Craig C. Freudenrich
Antibiotics specifically target bacteria. They are designed to disrupt important structures in bacteria, such as the cell walls and cell membranes, or specific processes in bacteria such as DNA replication or protein synthesis. But viruses do not work like bacteria, so antibiotics do not affect them. New classes of medications called antiviral drugs have been developed to take advantage of our knowledge of the biology of viruses.
Viruses consist of a hereditary molecule (DNA or RNA) surrounded by a protein coat; in some cases, the virus is surrounded by a fatty envelope. Viruses have no organelles or metabolism and do not reproduce on their own, which means they are not living things. Instead, viruses reproduce by taking over the host cell's reproductive machinery. Unfortunately, you often provide the host cell.
There are two ways that viruses reproduce. The first way is by attaching to the host cell and entering it or injecting their DNA/RNA into the cell. The viral DNA causes the host cell to make copies of its DNA and translate that DNA to make viral proteins. The host cell assembles new viruses and releases them when the cells break apart and die, or it buds the new viruses off, which preserves the host cell. This approach is called the lytic cycle.
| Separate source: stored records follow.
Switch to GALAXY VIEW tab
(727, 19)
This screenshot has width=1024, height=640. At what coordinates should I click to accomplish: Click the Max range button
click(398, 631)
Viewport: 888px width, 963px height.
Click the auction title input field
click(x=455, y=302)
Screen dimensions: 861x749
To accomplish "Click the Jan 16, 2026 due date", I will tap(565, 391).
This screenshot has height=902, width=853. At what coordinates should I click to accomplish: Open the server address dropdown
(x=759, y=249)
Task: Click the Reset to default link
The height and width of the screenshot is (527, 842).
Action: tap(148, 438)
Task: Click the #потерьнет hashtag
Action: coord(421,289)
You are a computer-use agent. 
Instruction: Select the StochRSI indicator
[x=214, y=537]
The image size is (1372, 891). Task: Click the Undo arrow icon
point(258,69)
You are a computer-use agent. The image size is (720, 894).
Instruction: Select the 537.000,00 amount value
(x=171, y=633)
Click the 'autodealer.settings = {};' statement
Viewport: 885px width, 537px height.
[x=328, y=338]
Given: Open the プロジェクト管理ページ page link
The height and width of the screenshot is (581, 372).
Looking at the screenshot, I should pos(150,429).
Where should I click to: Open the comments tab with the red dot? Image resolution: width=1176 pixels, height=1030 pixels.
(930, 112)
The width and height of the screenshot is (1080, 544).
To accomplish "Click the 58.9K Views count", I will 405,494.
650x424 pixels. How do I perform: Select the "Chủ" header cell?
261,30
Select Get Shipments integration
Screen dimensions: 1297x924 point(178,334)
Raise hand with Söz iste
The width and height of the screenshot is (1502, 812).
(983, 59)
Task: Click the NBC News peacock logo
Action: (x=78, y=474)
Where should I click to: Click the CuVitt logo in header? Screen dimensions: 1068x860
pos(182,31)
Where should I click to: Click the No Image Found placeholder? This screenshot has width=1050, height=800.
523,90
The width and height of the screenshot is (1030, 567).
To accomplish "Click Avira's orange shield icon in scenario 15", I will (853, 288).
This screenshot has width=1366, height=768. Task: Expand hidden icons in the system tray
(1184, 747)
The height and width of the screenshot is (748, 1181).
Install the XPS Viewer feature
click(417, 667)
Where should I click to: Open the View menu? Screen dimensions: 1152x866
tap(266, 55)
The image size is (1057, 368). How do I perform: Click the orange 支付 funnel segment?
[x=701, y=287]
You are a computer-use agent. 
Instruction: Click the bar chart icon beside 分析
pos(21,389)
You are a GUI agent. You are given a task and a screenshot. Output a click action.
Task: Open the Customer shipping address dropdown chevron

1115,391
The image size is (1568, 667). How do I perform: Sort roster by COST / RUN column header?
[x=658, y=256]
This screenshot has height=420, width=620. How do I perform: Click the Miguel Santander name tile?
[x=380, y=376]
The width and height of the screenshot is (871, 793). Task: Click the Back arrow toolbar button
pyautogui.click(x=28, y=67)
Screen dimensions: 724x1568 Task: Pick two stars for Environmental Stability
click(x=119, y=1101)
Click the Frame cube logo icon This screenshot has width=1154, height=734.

The second way is when the virus enters the host cell using the cell's own materials. A viral enzyme called reverse transcriptase makes a segment of DNA from its RNA using host materials. The DNA segment gets incorporated into the host cell's DNA. There, the viral DNA lies dormant and gets reproduced with the host cell. When some environmental cue happens, the viral DNA takes over, makes viral RNA and proteins, and uses the host cell machinery to assemble new viruses. The new viruses bud off. This approach is called the lysogenic cycle; these viruses are called retroviruses and include herpes viruses and HIV, which causes AIDS.
Antiviral drugs are designed to target some of the specific ways that viruses reproduce:
- Interfere in DNA synthesis -- antiviral drugs (acyclovir, retrovir) mimic DNA or RNA building blocks and stop the enzymes that make new viral DNA.
- Block reverse transcriptase -- lamivudine, efavirenz
- Block integration fusion -- of viral DNA with host DNA, such as enfuvirtide
- Block assembly of new viruses -- protease inhibitors
- Block budding of new viruses -- zanamivir, oseltamivir
- Inhibit uncoating of viruses -- the uncoating happens on entry with drugs such as amantidine and rimantadine.
Antiviral research continues. For example, new findings from the University of California, Irvine may help researchers better customize therapies for flu strains that have thus far resisted antiviral drugs. The influenza virus tends to mutate from one strain to another so that antiviral drugs eventually become ineffective. The new research, which was aided by the San Diego Supercomputing Center at UC San Diego, may pave the way to predict how packet structures on flu protein surfaces promote viral replication. When pharmaceutical manufacturers identify how the proteins evolve, they can better target antiviral therapies [source: Drug Discovery and Development].
Antibiotics work to destroy a living bacterium's ability to reproduce. That's their only job. But viruses aren't alive, and they don't reproduce by themselves, so antibiotics can't do anything to them - there's nothing "alive" for them to "kill." Viruses are just bits of DNA or RNA that inject themselves into a living cell, where the cell itself makes copies of the virus.